The silence that followed Astrid’s quiet declaration was heavier than the snow-laden roof, thicker than the peat smoke coiling in the air. Eirik’s body, which had begun to relax into the warmth and the dulling embrace of her potion, was now a taut bowstring. Every instinct, honed by a lifetime of suspicion and stories of Svartfjell treachery, screamed at him to move, to fight, to put distance between himself and this woman. The throb in his leg and the pound in his head were brutal reminders of his helplessness.
He was a stag caught in a pit, and the hunter was sitting calmly beside him, her fjord-blue eyes watching him process his captivity.
“You know my name,” he said, his voice a low rasp. It was not a question.

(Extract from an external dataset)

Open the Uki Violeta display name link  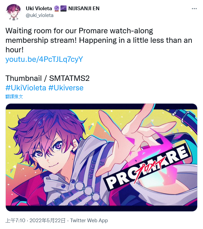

“I know your name,” she confirmed, her gaze unwavering. “I know your father’s name. I know the dragon-head of your longship, the black and gold of your sail. The Stórbrodir are not strangers to these shores, even if they are unwelcome.”
She rose from the stool with that same fluid, economical grace and moved back to the fire. She did not look at his weapons on the wall, a taunt in their proximity and inaccessibility. Instead, she lifted the iron pot and poured more of the steaming liquid into a clay cup. She brought it to him, placing it on a small, upturned log that served as a table beside his pallet.
“Drink,” she said. “The threat to you is not in the cup. It is outside these walls, in the storm that has passed and in the world that awaits. If I wished you dead, Eirik Stórbrodir, I would have left you for the gulls on the beach. Or I could have simply not stitched your leg. A wound like that, left to fester… it’s a slower death, but just as certain.”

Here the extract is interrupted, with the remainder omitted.